------ Entries shown

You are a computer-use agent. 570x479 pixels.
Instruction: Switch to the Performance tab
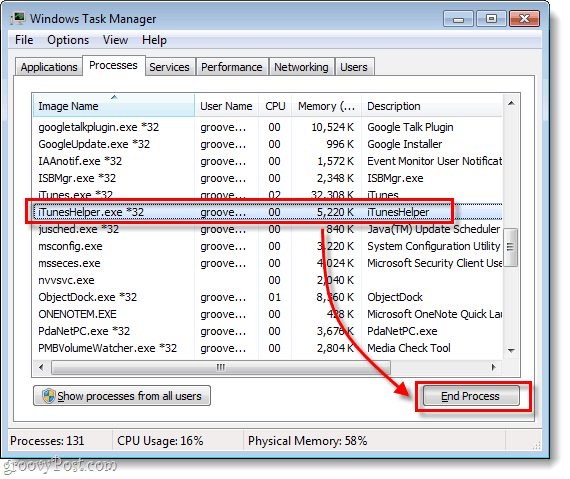tap(232, 67)
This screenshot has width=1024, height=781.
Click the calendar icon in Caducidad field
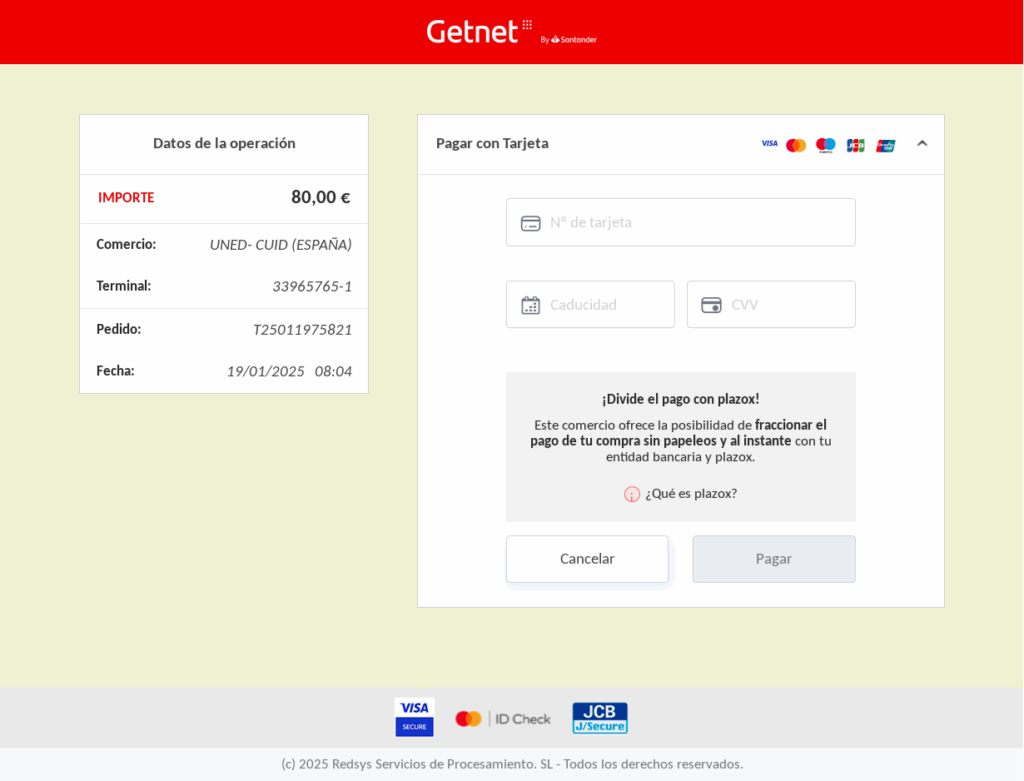tap(531, 305)
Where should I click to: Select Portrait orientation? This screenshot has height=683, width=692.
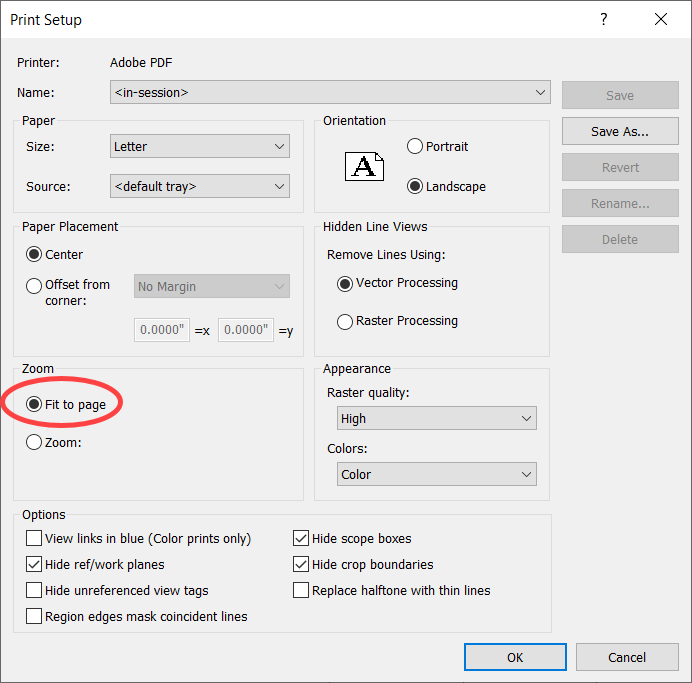coord(415,147)
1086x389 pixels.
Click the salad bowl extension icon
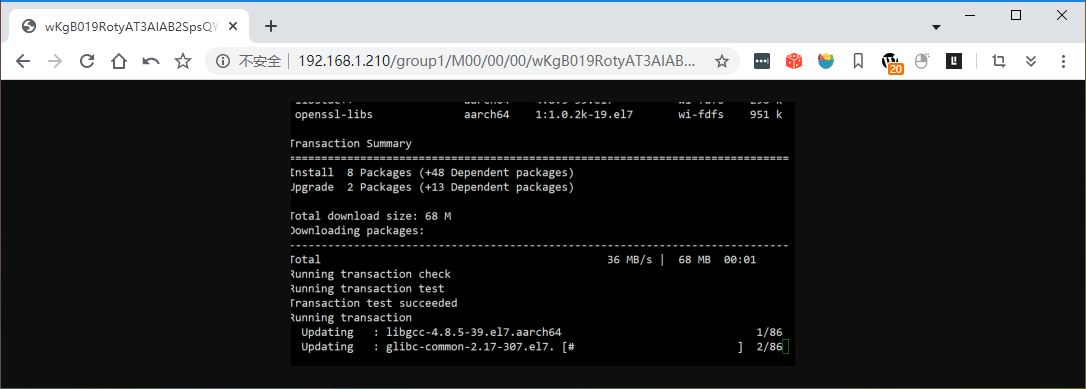point(826,62)
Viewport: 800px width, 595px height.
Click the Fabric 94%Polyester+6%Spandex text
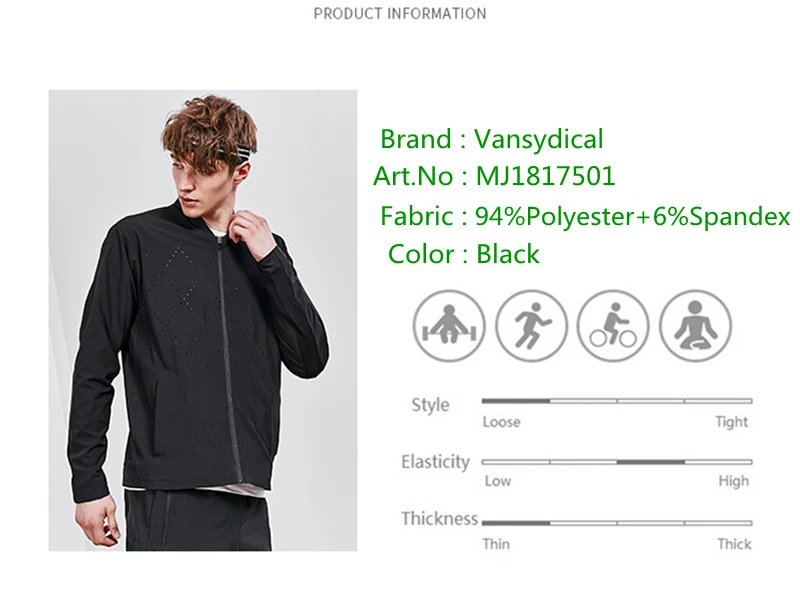pyautogui.click(x=585, y=216)
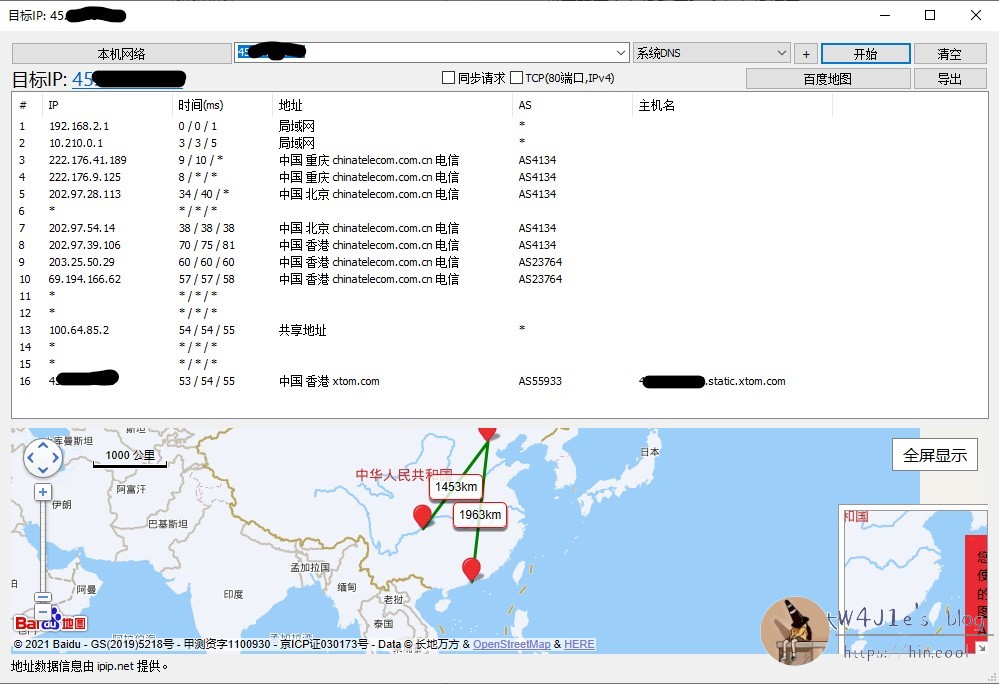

------------

## [Problem details]
Return the records exactly. Don't carry the pictures over.

## [Exercise response]
You are a computer-use agent. 570x479 pixels.
Instruction: Switch to the Performance tab
tap(232, 67)
This screenshot has width=1024, height=781.
Click the calendar icon in Caducidad field
tap(531, 305)
Where should I click to: Select Portrait orientation? This screenshot has height=683, width=692.
coord(415,147)
1086x389 pixels.
Click the salad bowl extension icon
point(826,62)
Viewport: 800px width, 595px height.
Click the Fabric 94%Polyester+6%Spandex text
pyautogui.click(x=585, y=216)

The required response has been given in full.